Every line below that has "above" in it should be copied.

§

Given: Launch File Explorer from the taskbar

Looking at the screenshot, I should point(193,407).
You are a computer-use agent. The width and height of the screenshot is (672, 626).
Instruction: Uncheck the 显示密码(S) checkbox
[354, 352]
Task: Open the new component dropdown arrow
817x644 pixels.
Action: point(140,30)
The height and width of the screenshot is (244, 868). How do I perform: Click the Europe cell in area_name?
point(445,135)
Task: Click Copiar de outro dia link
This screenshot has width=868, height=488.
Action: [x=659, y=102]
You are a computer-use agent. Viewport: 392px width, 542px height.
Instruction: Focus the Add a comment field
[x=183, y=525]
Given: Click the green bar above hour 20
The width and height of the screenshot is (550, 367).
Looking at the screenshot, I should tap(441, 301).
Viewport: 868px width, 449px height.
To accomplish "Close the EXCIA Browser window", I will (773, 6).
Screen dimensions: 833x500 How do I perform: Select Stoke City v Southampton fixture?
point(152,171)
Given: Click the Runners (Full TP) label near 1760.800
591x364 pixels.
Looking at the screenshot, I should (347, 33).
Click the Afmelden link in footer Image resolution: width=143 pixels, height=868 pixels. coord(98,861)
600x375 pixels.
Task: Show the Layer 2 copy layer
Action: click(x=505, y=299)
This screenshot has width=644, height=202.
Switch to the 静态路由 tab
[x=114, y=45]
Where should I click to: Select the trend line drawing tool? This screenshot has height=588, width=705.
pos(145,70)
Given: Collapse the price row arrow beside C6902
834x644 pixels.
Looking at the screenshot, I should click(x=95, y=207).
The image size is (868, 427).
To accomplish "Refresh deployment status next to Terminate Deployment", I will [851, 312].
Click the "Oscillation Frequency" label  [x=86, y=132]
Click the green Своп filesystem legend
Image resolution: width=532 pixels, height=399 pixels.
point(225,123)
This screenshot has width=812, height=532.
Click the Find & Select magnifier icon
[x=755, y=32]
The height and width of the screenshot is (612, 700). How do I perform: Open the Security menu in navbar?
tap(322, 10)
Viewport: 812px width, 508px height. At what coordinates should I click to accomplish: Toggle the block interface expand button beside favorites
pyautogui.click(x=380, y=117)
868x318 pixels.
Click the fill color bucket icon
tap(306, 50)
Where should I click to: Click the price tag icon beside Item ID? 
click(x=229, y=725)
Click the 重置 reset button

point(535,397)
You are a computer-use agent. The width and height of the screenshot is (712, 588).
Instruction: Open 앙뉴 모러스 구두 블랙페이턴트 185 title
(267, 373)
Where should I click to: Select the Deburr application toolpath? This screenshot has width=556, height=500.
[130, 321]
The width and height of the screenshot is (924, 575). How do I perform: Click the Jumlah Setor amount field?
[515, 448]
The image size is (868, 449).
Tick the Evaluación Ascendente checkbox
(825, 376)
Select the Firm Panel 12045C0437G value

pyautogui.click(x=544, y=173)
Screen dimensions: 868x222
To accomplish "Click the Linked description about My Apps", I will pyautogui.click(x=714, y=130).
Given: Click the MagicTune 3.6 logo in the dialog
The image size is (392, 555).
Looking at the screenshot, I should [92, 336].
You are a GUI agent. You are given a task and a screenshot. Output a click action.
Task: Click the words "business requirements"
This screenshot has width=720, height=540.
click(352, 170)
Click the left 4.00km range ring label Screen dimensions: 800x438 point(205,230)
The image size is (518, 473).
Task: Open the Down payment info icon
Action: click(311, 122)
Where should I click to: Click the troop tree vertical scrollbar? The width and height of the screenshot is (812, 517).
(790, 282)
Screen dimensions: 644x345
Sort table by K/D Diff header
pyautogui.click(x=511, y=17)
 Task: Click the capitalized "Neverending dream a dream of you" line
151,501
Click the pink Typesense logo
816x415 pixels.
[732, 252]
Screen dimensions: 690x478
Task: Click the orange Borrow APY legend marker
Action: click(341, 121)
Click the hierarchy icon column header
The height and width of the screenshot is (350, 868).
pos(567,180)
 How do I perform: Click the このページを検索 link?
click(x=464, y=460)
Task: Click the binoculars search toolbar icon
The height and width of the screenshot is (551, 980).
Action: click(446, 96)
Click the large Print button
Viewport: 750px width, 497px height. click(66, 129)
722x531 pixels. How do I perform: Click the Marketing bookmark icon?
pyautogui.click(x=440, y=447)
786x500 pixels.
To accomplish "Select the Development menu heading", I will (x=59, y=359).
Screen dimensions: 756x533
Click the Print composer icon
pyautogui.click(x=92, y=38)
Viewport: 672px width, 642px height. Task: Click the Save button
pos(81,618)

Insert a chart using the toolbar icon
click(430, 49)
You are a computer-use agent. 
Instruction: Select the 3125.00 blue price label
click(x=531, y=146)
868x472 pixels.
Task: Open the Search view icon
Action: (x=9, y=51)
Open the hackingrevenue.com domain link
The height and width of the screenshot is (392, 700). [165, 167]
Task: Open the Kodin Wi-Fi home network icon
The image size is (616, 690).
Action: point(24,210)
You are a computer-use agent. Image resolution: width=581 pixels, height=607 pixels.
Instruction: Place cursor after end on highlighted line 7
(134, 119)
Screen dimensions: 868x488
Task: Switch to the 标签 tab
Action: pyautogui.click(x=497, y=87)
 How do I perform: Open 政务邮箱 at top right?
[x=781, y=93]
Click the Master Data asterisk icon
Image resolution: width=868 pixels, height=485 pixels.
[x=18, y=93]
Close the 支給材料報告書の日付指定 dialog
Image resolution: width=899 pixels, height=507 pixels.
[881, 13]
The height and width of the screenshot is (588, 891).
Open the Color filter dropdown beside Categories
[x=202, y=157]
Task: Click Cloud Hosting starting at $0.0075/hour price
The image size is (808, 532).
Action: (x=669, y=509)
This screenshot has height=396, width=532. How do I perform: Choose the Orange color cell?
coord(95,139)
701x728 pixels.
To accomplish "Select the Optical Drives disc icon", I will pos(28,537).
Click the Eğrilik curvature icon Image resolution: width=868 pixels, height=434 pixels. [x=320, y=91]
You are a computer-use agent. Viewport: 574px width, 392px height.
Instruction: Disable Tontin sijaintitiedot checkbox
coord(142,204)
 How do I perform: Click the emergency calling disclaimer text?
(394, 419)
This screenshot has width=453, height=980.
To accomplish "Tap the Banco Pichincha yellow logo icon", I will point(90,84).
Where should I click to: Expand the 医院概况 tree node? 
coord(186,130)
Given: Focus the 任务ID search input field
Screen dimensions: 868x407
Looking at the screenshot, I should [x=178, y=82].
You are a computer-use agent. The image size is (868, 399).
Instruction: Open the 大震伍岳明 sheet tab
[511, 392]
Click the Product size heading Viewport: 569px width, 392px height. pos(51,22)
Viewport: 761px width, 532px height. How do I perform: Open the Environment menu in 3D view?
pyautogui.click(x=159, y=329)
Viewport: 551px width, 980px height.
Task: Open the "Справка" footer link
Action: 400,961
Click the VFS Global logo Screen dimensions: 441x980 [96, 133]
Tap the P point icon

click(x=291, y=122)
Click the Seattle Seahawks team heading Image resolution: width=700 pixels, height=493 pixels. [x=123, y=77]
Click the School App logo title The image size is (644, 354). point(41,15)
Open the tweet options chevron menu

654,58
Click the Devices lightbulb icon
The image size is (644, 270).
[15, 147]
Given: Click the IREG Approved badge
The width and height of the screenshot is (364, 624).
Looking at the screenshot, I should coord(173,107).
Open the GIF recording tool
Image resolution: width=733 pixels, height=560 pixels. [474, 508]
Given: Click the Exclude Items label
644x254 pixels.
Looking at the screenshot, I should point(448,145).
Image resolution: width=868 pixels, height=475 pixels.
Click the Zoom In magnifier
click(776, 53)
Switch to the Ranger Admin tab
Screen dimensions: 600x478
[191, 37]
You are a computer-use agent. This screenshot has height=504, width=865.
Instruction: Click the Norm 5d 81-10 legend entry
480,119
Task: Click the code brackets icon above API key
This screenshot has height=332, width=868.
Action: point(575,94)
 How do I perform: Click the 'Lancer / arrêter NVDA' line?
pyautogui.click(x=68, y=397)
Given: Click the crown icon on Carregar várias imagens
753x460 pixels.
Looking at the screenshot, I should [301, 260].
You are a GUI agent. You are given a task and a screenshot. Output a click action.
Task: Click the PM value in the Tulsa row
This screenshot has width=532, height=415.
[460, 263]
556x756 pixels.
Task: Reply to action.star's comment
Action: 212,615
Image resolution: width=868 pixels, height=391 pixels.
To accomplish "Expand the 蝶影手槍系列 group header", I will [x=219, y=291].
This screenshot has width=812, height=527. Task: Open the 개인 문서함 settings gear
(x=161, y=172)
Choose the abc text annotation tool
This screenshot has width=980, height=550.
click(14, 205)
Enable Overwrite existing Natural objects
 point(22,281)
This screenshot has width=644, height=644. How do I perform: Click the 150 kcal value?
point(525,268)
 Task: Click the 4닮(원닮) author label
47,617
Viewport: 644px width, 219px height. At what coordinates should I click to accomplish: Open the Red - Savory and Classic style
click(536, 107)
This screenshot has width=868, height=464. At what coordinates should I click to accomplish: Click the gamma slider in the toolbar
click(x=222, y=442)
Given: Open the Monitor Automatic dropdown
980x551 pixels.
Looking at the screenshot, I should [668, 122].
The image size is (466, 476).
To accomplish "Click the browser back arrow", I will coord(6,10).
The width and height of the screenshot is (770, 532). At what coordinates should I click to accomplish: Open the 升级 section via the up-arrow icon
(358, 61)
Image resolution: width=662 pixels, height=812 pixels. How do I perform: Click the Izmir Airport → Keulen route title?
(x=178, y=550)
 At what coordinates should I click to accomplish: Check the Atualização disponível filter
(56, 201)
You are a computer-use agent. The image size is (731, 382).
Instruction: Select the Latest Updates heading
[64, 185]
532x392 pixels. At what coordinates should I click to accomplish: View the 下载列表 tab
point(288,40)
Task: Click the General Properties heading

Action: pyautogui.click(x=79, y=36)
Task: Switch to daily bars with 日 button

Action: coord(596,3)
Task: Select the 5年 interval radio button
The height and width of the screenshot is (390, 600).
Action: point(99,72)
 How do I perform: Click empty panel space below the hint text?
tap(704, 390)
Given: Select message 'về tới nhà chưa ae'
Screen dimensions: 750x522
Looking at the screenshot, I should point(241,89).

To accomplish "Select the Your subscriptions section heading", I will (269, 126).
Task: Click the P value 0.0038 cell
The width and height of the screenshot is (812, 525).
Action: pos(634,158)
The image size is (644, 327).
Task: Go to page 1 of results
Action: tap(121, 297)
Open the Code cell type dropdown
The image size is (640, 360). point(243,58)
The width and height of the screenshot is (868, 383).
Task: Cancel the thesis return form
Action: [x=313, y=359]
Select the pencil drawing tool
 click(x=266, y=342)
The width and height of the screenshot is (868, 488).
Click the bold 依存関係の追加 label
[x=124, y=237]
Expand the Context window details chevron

§

Solution for this problem:
Given: Click the green bar above hour 20
Task: Click the code brackets icon above API key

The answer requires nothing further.